A single runtime environment with multiple threads just isn’t going to cut it for enabling a secure multiprocessing environment. Every Android application runs in its own process, which is an instance of the Dalvik managed runtime environment.

Each Android developer gets a signature (the examples you are running now are signed with a temporary signature), and every signature creates a separate user ID (UID) and group ID (GID) in the Android system. Access to each developer’s application’s files is limited to the UID and GID of that developer’s applications.

Android processes cannot access memory in other processes, and they cannot access files with other UIDs/GIDs.


NOTE While managed language run times do enhance the robustness of systems because they run code inside a virtual machine, the Dalvik VM is not a security boundary in Android. Android applications can and do run native code.

DECLARING APPLICATION PROPERTIES

Previously in this chapter you saw how Android components, especially the Activity component, are used to group elements of a user interface onto a device screen, and how the Fragment subclasses defined here are used to group View objects and the code that handles user interaction with those objects, and how declarative UI can drive the configuration of activities and fragments to adapt to a wide range of device sizes.
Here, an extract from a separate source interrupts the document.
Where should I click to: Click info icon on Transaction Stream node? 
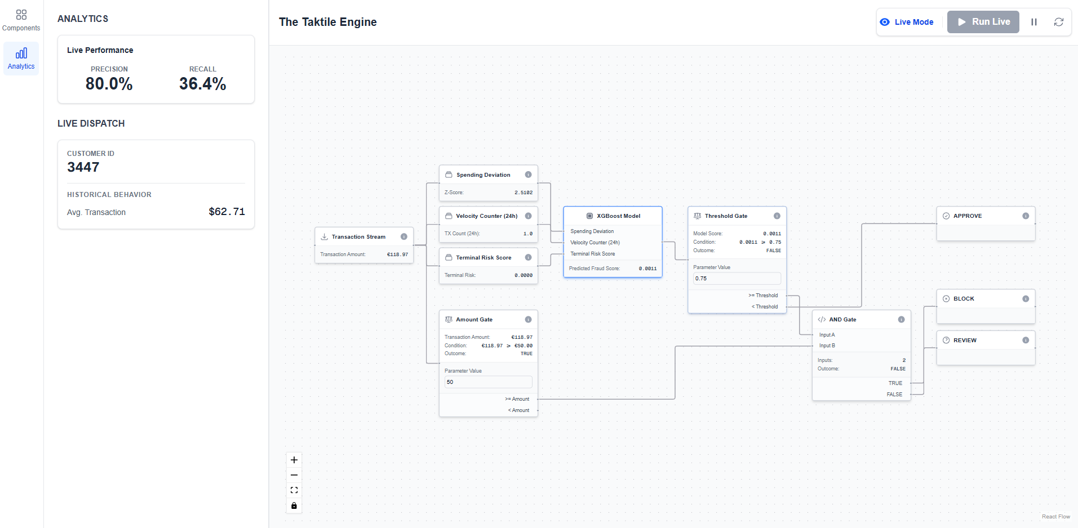(403, 236)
But how did your application get started?

Components are central to starting applications. So are Intent objects. Manifest files are used to bring together information about all the components in your application, plus some data about names and system compatibility. Intent filter specifications are key to the loosely coupled, high-level modularity of Android applications.
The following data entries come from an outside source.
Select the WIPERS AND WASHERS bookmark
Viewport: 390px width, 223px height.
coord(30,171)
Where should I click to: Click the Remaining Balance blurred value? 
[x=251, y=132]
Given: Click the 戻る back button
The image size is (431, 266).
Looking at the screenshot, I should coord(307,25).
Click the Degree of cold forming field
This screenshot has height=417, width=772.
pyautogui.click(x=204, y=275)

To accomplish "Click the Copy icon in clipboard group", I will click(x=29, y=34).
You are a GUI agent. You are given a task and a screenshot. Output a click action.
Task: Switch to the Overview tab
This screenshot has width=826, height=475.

You see all this information come together in the manifest file (Listing 1-8) for the framework application:

LISTING 1-8: manifest.xml

<?xml version="1.0" encoding="utf-8"?>
<manifest xmlns:android="http://schemas.android.com/apk/res/android"
     package="com.enterpriseandroidbook.fragmentframework"
     android:versionCode="1"
     android:versionName="1.0">
   <uses-sdk android:minSdkVersion="15" />
      
   <application android:icon="@drawable/icon" android:label="@string/app_name"
       android:uiOptions="splitActionBarWhenNarrow" 
             android:theme="@android:style/Theme.Holo">
       <activity android:name=".MainActivity"
                 android:label="@string/app_name">
           <intent-filter>
               <action android:name="android.intent.action.MAIN" />
               <category android:name="android.intent.category.LAUNCHER" />
           </intent-filter>
       </activity>
       <activity android:name="com.enterpriseandroidbook.fragmentframework
             .TabActivity" android:label="@string/data"></activity>
      
   </application>
</manifest>

A file called a “manifest” lists the contents of something; in this case, it lists the contents of an Android application. Android application manifests list all the components in an application. If, in addition to the name of an activity, an intent filter is defined for an activity, that activity can be “matched” instead of being specified by name.
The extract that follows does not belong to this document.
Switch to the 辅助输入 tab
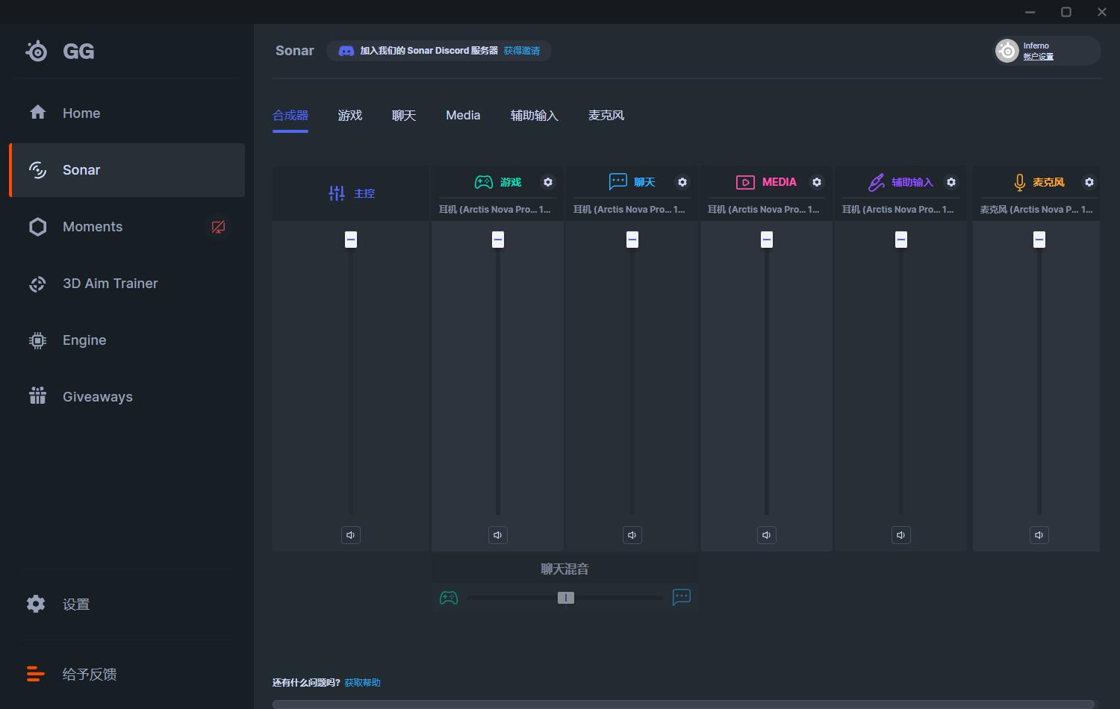This screenshot has height=709, width=1120. point(534,116)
In this manifest, the intent filter for MainActivity matches the action android.intent.action.MAIN. It specifies that it also matches the category android.intent.category.LAUNCHER. These are the constants that Android launchers use to launch applications.

SUMMARY

This chapter guided you through setting up your tools and verifying that they were set up correctly.

You saw how a modern Android framework suitable for database applications is put together:

  • It adapts to all sizes of Android devices. It’s time to stop whining about “fragmentation” and write apps that adapt.
  • It harnesses declarative UI in Android to avoid making decisions about screen configuration in code.
  • It organizes code that interacts with the user into Fragment subclasses that can be combined into activities.
  • It looks, acts, and interacts with the user like the latest generation of Android applications. It’s up to date inside and out.

Although the example framework code in this chapter embodies how to write code for the most recent versions of Android, it can be back-ported to earlier versions of Android using the Support Package (discussed more in Chapter 11). By following the design patterns in this framework you can have code that is up to date, forward-compatible, and back-compatible as well.